**EXERCISE**
Give the lines below again exactly, starting with the line that holds "[Retrouvez-nous sur Facebook] (68, 2182)" and going on through the line that holds "BAOcasino-Online.com – Where".

**GIVEN DATA**
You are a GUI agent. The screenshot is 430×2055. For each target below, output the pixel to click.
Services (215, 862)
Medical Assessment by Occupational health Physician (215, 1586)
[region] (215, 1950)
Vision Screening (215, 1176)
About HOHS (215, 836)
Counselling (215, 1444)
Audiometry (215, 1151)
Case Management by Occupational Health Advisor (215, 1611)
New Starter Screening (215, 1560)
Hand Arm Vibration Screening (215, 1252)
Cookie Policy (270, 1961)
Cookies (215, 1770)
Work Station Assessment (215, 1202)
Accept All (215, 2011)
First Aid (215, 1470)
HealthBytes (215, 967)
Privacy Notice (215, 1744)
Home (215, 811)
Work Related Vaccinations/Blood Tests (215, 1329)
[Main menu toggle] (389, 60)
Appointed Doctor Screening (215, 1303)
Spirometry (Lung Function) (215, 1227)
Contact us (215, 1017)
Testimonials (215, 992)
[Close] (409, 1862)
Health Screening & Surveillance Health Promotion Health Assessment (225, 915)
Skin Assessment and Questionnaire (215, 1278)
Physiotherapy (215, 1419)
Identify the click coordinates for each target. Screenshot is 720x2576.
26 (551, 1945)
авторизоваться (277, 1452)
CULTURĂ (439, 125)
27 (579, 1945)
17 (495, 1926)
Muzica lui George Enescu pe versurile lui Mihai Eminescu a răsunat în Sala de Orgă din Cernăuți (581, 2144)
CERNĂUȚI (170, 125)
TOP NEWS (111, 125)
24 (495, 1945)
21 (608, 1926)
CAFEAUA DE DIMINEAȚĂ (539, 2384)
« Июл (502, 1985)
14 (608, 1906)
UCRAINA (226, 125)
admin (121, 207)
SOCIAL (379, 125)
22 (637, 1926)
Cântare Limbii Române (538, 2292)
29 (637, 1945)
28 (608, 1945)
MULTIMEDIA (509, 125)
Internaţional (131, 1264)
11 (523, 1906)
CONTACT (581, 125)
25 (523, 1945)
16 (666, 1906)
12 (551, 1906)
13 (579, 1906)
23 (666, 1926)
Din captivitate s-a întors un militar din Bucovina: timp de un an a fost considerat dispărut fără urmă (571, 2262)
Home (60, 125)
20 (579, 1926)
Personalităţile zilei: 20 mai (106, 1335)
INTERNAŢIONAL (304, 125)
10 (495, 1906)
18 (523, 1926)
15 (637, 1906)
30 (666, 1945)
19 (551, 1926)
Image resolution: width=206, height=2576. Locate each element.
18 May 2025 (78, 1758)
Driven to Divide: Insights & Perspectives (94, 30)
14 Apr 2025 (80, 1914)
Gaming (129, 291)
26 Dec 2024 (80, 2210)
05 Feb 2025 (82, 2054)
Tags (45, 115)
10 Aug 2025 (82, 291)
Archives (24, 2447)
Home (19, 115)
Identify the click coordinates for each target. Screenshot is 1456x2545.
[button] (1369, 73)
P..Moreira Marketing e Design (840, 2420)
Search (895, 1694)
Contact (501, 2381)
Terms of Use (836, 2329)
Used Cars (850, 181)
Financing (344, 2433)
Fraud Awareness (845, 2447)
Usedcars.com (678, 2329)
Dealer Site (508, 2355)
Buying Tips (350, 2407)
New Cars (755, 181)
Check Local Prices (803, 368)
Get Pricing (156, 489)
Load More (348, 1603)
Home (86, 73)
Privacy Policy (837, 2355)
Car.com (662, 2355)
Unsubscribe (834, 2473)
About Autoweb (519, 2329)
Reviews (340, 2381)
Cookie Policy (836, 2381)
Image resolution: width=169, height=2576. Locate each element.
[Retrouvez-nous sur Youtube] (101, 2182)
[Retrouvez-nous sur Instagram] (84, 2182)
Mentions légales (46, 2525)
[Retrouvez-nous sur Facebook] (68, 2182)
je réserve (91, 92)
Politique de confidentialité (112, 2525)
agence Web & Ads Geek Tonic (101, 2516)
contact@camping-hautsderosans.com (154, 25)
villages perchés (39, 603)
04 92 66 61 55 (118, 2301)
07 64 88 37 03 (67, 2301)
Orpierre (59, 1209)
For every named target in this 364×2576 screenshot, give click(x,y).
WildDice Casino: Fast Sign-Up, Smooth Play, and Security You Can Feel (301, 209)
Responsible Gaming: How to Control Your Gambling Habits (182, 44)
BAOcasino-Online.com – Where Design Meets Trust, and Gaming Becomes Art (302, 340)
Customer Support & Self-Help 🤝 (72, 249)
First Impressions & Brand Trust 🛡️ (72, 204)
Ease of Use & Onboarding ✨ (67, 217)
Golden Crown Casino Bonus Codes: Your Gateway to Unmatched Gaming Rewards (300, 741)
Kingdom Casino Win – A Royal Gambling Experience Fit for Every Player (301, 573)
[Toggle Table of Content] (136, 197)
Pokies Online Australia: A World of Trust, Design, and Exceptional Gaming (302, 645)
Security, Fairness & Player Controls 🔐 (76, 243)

**REPLY TO THE TASK**
[Retrouvez-nous sur Facebook] (68, 2182)
je réserve (91, 92)
Politique de confidentialité (112, 2525)
agence Web & Ads Geek Tonic (101, 2516)
contact@camping-hautsderosans.com (154, 25)
villages perchés (39, 603)
04 92 66 61 55 (118, 2301)
07 64 88 37 03 (67, 2301)
Orpierre (59, 1209)
For every named target in this 364×2576 screenshot, give click(x,y).
WildDice Casino: Fast Sign-Up, Smooth Play, and Security You Can Feel (301, 209)
Responsible Gaming: How to Control Your Gambling Habits (182, 44)
BAOcasino-Online.com – Where Design Meets Trust, and Gaming Becomes Art (302, 340)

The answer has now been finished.